SMPLpix: Neural Avatars from 3D Human Models
This work addresses the need for flexible control in human image generation, which is important for applications in computer graphics and virtual reality, though it is incremental by combining existing 3D models with generative networks.
The paper tackled the problem of controlling generative models for human images by bridging geometry-based rendering with deep generative networks, resulting in a method that directly converts 3D mesh vertices into photorealistic images with improved realism and efficiency over conventional renderers.

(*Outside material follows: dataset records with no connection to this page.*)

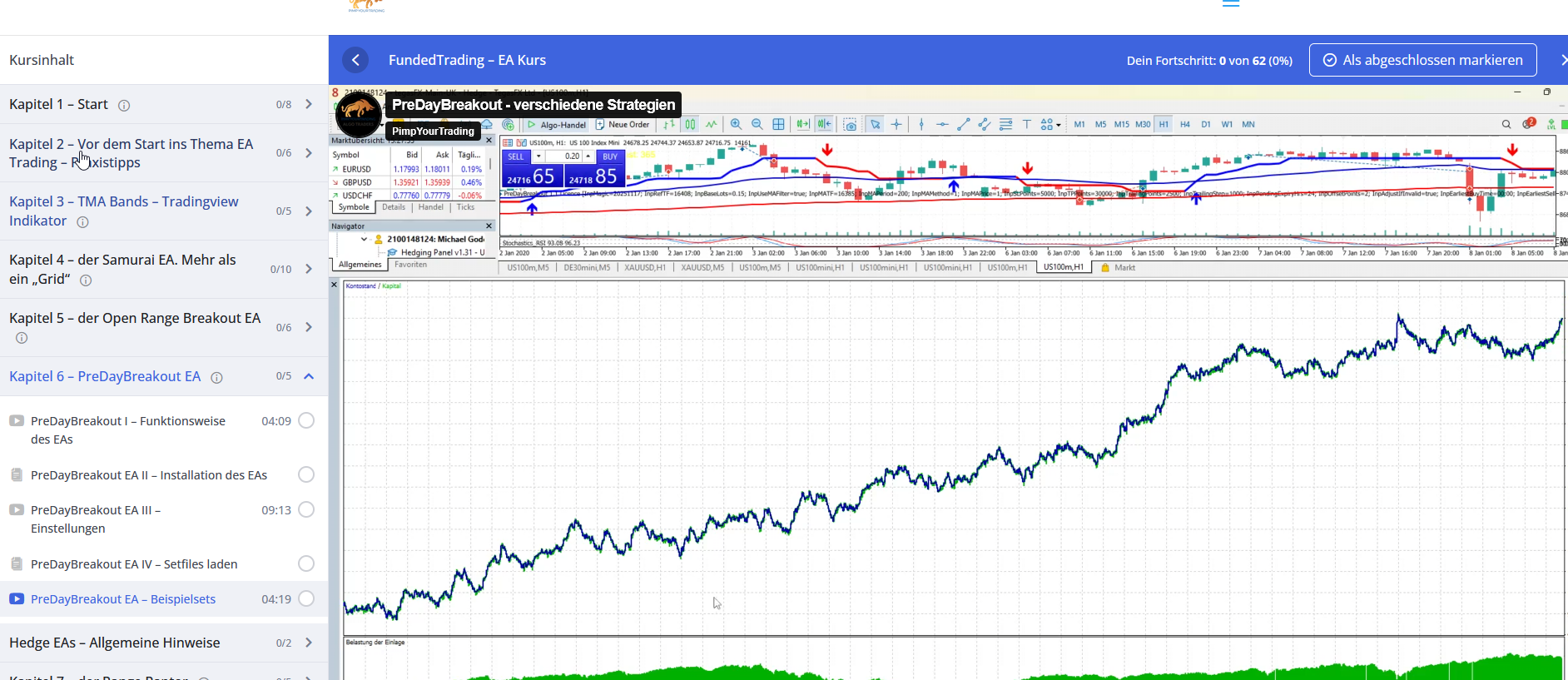Toggle completion circle for PreDayBreakout EA III

point(306,509)
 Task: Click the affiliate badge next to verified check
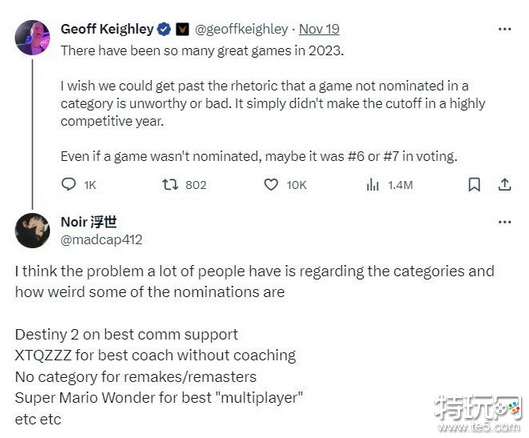point(182,29)
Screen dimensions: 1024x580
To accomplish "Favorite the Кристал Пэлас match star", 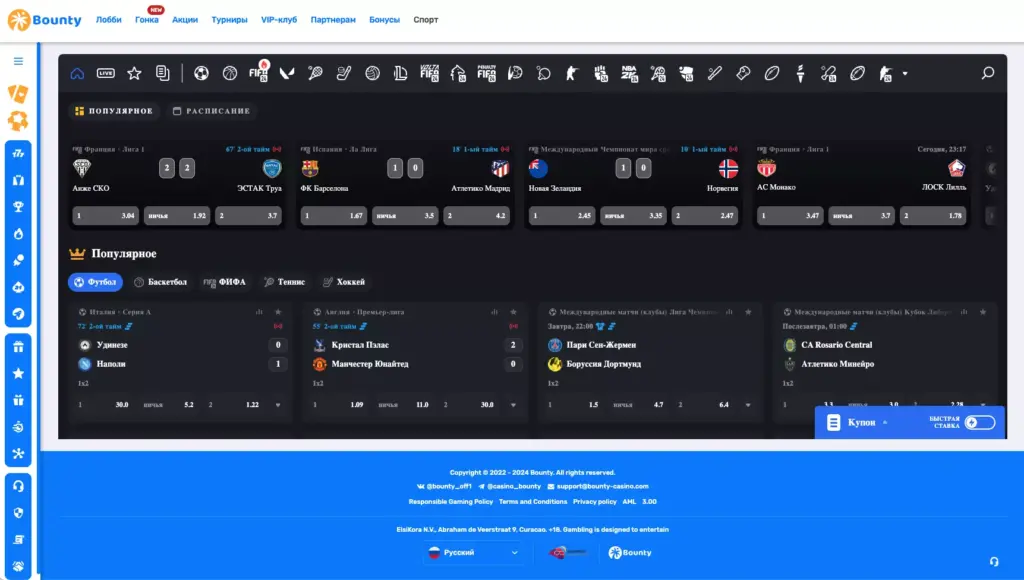I will (513, 312).
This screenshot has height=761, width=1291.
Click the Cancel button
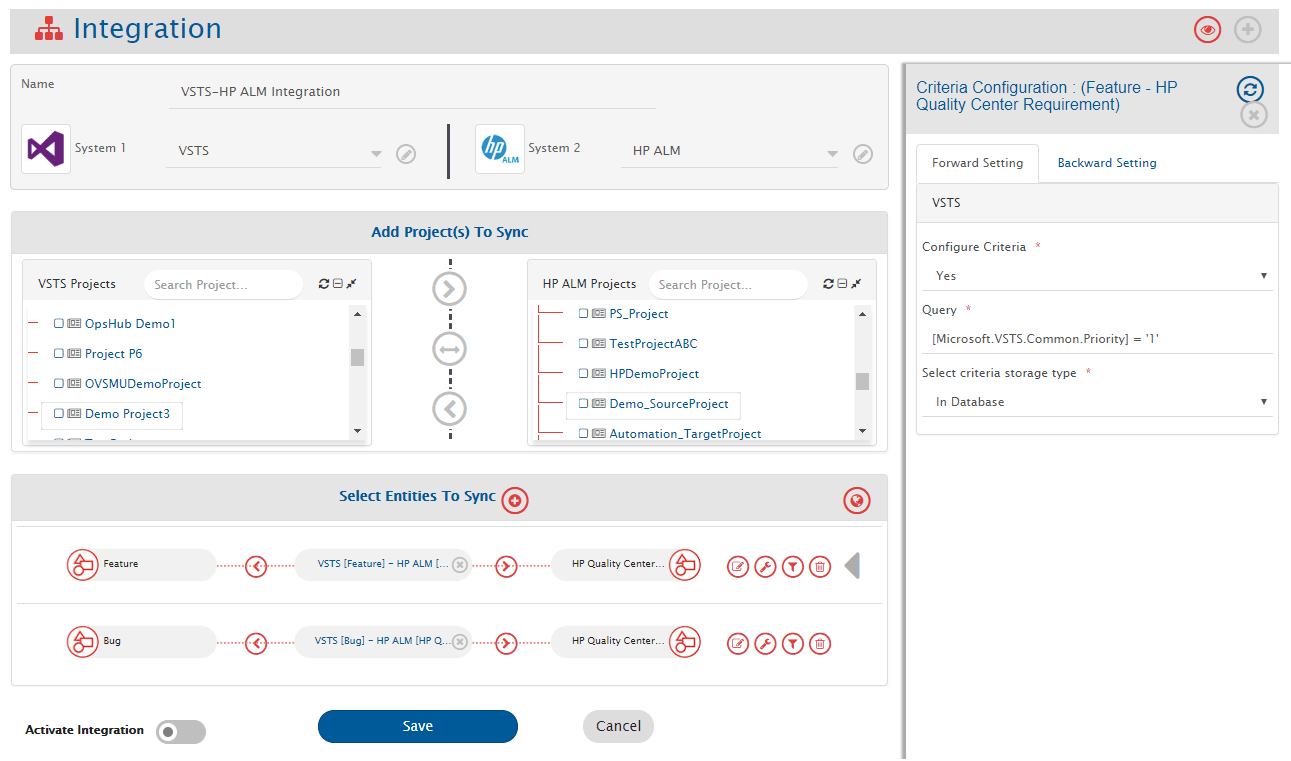pos(618,727)
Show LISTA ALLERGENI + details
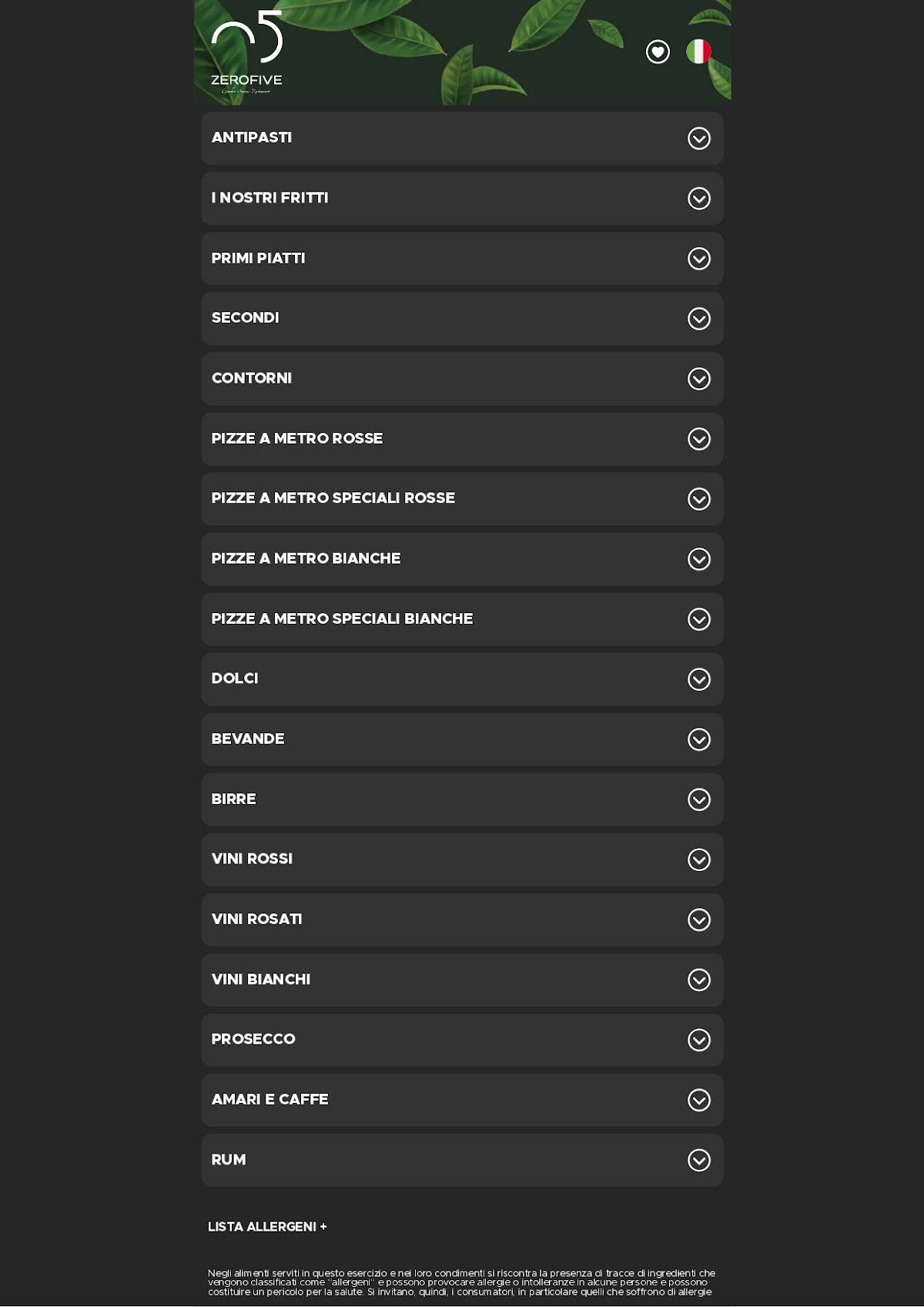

Recent advances in deep generative models have led to an unprecedented level of realism for synthetically generated images of humans. However, one of the remaining fundamental limitations of these models is the ability to flexibly control the generative process, e.g.~change the camera and human pose while retaining the subject identity. At the same time, deformable human body models like SMPL and its successors provide full control over pose and shape but rely on classic computer graphics pipelines for rendering. Such rendering pipelines require explicit mesh rasterization that (a) does not have the potential to fix artifacts or lack of realism in the original 3D geometry and (b) until recently, were not fully incorporated into deep learning frameworks. In this work, we propose to bridge the gap between classic geometry-based rendering and the latest generative networks operating in pixel space. We train a network that directly converts a sparse set of 3D mesh vertices into photorealistic images, alleviating the need for traditional rasterization mechanism. We train our model on a large corpus of human 3D models and corresponding real photos, and show the advantage over conventional differentiable renderers both in terms of the level of photorealism and rendering efficiency.